What is being asked
Scan the entries below. Return every line that includes "This".

Data for processing
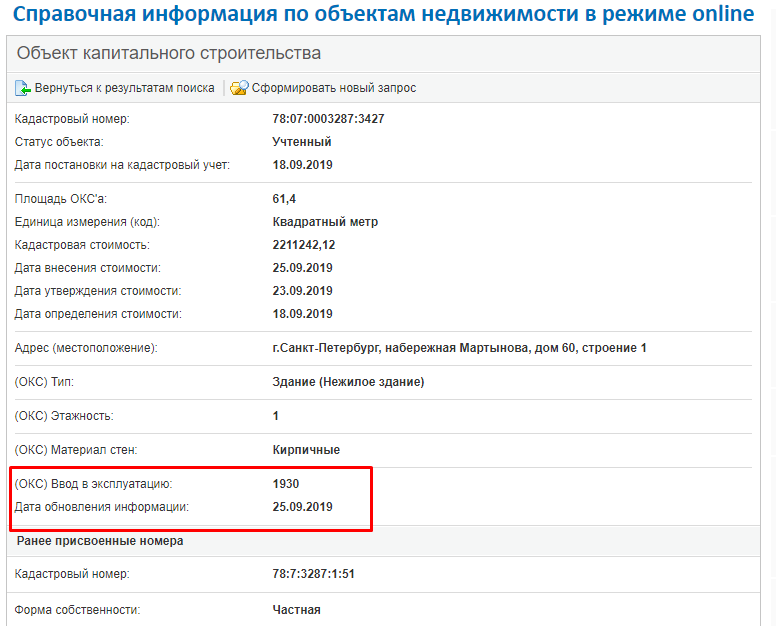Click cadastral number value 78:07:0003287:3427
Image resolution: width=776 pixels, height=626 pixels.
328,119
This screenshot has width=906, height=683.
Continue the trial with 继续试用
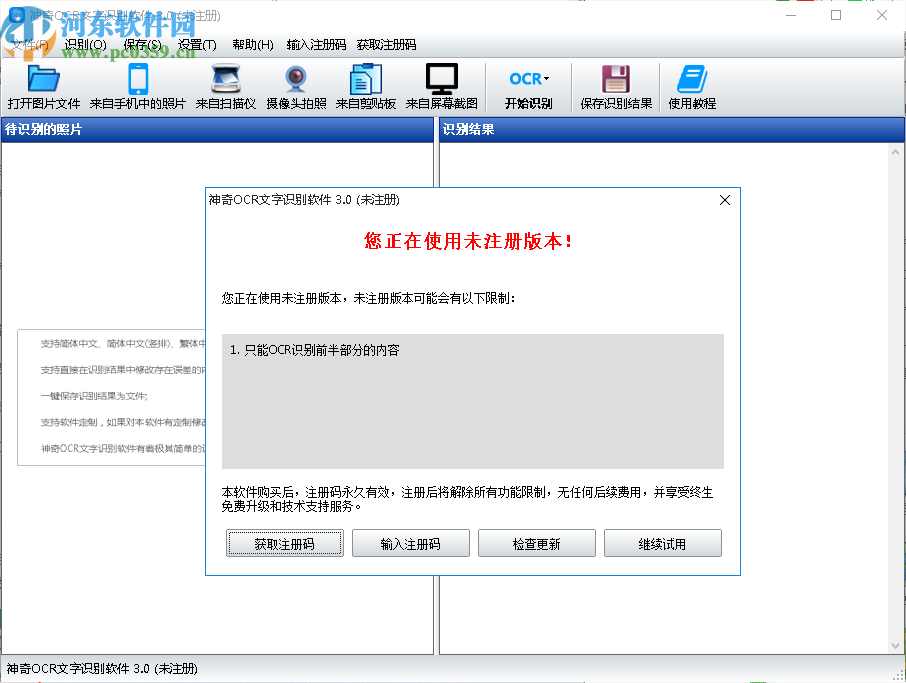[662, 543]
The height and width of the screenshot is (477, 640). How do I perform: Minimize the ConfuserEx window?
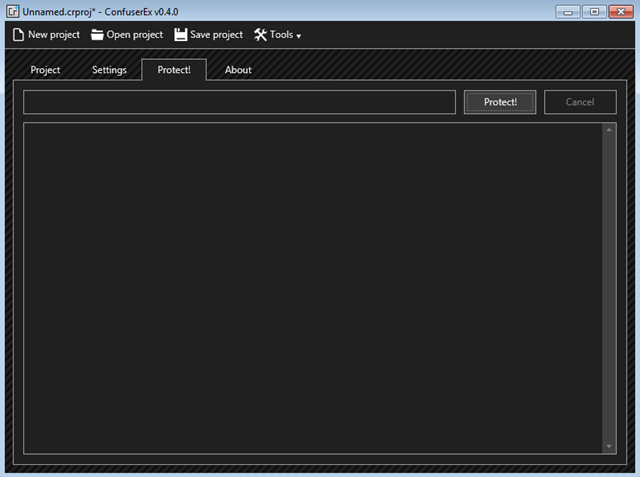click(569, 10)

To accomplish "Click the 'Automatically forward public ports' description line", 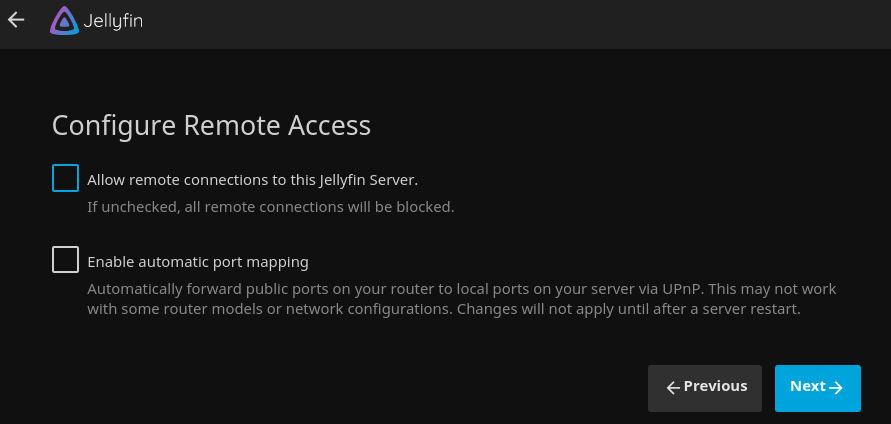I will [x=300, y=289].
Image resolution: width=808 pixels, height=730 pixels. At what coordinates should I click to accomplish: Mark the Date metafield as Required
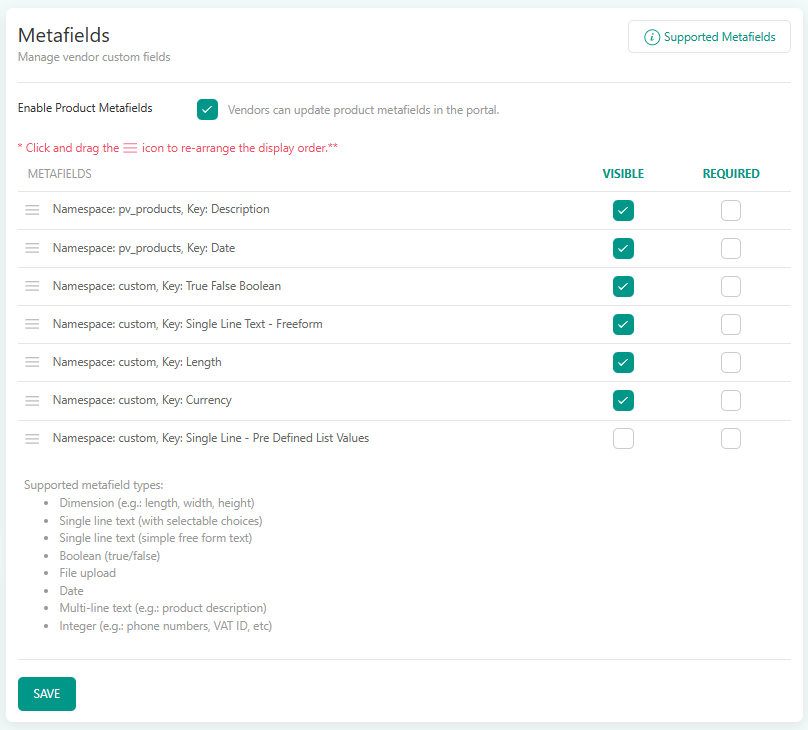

...

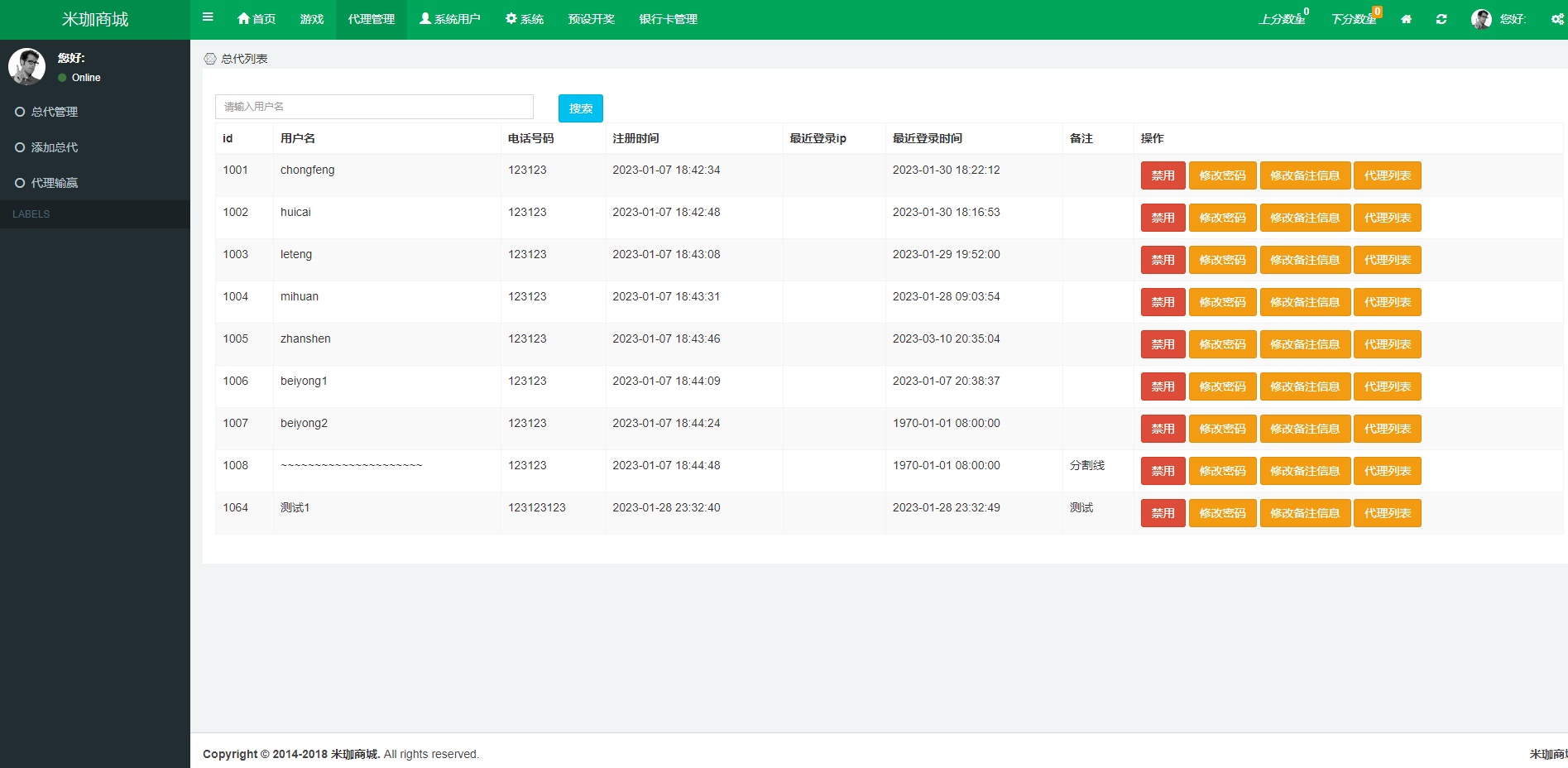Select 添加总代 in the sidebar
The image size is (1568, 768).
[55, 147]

==

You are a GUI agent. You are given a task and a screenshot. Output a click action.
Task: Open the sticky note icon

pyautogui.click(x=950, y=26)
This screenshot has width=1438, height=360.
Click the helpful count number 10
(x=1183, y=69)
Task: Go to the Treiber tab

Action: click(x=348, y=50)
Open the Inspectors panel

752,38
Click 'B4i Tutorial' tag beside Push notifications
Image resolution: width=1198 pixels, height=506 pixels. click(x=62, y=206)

Written answer
This screenshot has width=906, height=683.
This screenshot has width=1438, height=360.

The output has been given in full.